▸ **Stored rows**
>> start
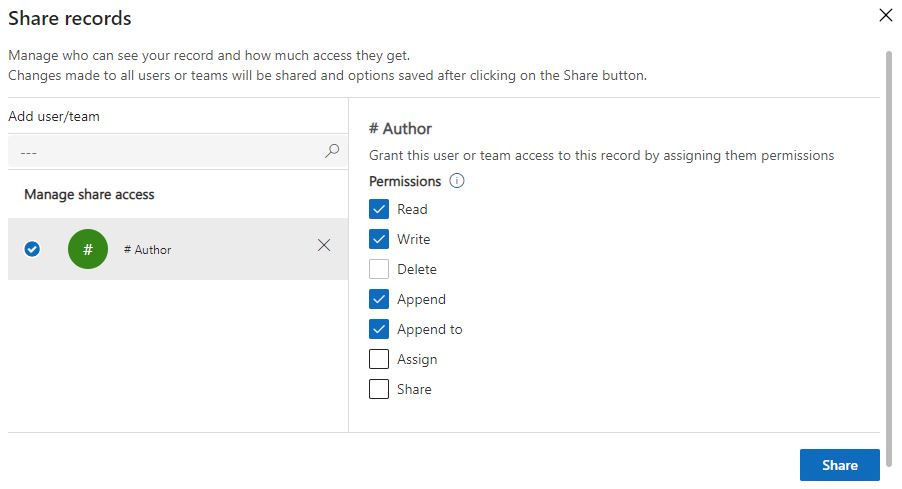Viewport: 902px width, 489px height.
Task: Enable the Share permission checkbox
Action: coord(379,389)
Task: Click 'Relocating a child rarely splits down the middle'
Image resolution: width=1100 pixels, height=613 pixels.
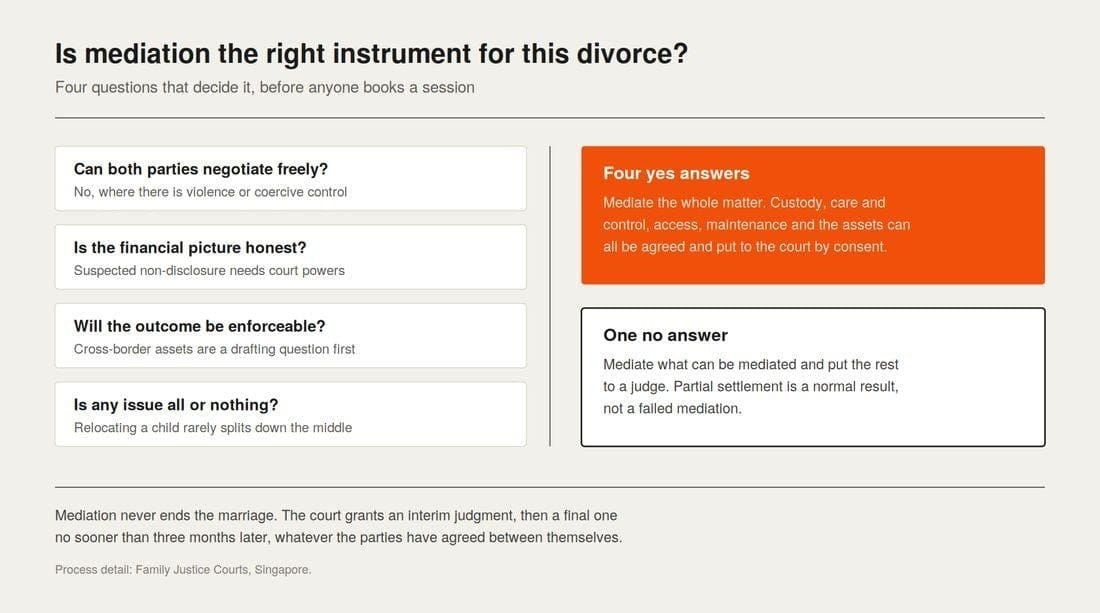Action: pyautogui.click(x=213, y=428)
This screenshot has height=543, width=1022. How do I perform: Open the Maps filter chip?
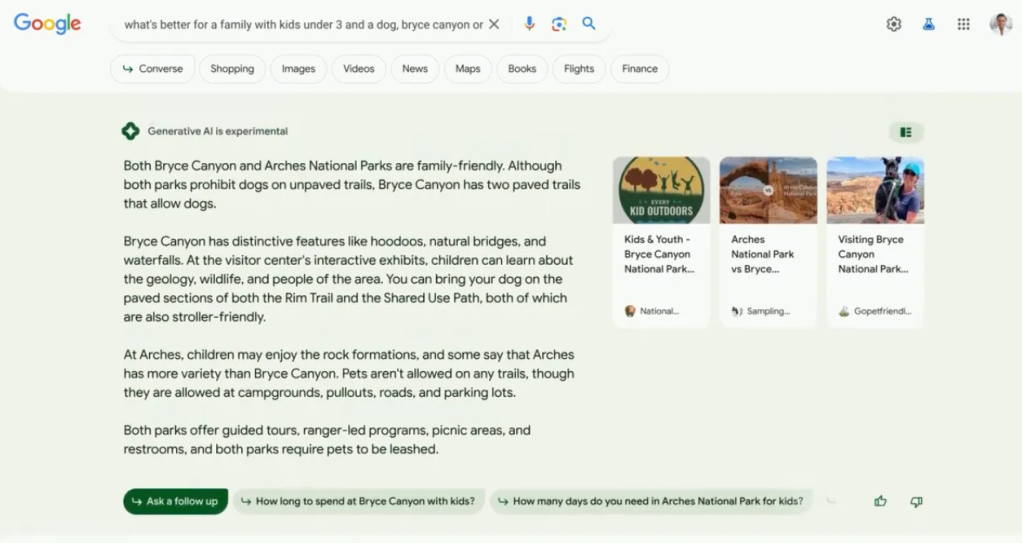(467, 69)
>> end
>> start
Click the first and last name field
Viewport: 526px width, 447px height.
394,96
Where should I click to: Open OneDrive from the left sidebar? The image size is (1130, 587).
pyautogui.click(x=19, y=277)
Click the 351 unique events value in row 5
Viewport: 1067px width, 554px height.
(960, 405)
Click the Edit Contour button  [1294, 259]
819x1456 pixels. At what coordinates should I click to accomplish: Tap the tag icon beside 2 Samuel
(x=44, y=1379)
>> end
Begin at the line that contains "Click the Edit" and stop after the line that contains "(x=44, y=1379)". Rewrite those records with "bookmark icon" in place of "tag icon", changing nothing else.

Click the Edit Contour button  [1294, 259]
819x1456 pixels. At what coordinates should I click to accomplish: Tap the bookmark icon beside 2 Samuel
(x=44, y=1379)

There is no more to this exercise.